Your function bruteforce.

I see that you set decrypt to be an empty string, so a string of size zero.

You then start reading and writing to decrypt[j]. But decrypt is a string of length zero. Writing to the jth element of a string of length zero means you're writing off the end of the string and over the top of some other memory.

I'd guess that in your Linux version, the memory you were reading and writing to was memory that belonged to your process and the OS was happy to let you do it. Maybe you were trashing other variables, maybe the Linux version didn't bother resizing the strings. I suspect that under windows, it's memory the OS is not happy to let you trash. The internals of how the compilers move strings around and handle memory and so on is up to them; the point is, you're reading from and writing to memory that isn't part of the string.

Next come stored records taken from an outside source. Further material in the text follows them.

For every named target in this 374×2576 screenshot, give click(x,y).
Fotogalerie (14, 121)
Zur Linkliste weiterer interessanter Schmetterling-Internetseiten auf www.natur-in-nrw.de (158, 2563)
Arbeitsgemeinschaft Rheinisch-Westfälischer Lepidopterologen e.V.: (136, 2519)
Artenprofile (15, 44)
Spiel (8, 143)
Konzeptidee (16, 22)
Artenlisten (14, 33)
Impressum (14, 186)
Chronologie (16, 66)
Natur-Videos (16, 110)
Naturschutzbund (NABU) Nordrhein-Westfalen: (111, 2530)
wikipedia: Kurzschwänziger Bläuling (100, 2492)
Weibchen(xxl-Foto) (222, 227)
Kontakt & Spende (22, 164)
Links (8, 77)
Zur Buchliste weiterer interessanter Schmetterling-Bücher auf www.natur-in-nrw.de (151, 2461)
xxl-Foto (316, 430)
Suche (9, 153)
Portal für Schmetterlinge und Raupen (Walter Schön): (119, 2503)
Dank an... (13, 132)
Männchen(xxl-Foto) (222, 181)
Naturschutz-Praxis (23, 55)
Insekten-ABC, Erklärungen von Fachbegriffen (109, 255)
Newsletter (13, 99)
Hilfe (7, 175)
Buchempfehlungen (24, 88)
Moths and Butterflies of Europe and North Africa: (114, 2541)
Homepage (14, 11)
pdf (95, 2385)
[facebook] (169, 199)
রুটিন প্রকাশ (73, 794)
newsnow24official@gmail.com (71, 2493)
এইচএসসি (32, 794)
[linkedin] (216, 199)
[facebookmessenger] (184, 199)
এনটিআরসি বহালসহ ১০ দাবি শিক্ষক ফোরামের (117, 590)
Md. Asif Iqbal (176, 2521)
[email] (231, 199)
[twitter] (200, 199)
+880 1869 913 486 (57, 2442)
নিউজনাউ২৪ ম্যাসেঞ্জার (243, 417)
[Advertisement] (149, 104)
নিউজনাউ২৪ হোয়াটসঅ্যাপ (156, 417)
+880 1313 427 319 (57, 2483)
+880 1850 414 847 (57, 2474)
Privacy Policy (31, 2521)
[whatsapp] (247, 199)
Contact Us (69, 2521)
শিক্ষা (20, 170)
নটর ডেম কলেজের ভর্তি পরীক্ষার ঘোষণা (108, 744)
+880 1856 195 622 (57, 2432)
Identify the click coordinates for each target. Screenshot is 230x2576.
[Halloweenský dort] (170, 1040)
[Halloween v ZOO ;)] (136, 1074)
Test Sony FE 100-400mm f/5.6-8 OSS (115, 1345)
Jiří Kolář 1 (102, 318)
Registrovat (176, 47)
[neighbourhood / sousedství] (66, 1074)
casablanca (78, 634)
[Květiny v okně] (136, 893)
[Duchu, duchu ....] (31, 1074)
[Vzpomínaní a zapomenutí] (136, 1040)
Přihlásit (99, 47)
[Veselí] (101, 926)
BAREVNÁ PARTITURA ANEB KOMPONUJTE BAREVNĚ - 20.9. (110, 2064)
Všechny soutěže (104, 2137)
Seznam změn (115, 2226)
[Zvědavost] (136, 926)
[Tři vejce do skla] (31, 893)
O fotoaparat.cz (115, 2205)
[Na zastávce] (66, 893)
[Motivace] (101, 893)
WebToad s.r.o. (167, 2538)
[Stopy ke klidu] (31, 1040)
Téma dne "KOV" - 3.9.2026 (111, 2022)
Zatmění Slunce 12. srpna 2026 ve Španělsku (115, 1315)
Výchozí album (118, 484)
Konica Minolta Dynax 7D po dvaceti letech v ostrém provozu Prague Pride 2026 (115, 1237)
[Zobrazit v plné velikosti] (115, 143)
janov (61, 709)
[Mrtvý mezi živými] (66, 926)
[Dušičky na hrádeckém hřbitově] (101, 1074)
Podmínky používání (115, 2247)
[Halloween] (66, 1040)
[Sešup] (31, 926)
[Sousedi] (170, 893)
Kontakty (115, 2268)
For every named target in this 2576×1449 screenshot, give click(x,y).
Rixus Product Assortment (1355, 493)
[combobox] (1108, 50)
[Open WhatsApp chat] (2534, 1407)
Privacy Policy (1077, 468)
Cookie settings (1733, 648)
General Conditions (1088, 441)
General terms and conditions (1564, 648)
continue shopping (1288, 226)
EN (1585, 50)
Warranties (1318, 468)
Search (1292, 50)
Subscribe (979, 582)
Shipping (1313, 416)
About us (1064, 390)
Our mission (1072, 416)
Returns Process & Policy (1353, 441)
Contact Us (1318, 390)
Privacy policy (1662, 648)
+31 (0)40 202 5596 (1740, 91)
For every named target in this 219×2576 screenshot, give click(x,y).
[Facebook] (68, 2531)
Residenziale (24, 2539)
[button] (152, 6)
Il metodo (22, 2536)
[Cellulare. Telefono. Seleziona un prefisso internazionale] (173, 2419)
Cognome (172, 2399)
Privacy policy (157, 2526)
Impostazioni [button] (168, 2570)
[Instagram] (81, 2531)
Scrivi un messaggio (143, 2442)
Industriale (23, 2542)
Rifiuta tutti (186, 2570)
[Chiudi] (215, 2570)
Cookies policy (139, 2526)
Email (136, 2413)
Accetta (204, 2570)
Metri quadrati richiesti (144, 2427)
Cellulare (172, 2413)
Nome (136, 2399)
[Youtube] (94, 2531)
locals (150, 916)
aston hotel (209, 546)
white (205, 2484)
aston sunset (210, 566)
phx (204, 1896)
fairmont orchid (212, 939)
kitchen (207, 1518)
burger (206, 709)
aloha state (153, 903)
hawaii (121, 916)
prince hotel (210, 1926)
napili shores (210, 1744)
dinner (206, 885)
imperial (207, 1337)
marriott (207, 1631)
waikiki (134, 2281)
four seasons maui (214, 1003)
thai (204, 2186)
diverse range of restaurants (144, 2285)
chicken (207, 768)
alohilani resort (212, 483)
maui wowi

You can do youself a favour by replacing every string access like this:

somestring[i]

with this

somestring.at(i)

The first is unchecked; you are trusted and it doesn't check that you're witihin the string. The second takes longer but includes a check, and if you're out of the string, it will throw an exception and you'll know.

Edited 1 Year Ago by Moschops

So the function that is causing my runtime error is my bruteforce function?

Yes. It's wrong. That it worked on Linux was by chance.

Possibly other places as well. I see there are other places where you create a string of length zero and then start reading/writing the jth element of it.

Edited 1 Year Ago by Moschops

In that case, should I give the empty string a size of whatever the length of the message I am trying to encrypt/decrypt so that way I am not writing over the end of the string?

There are a lot of ways to solve this problem. You could make the string the right size at the start, you could add letters on the end using push_back, you could do a lot of things.

Don't use [] to read from or write to them.

Once you've fixed it, remove all that length=code. That's painful.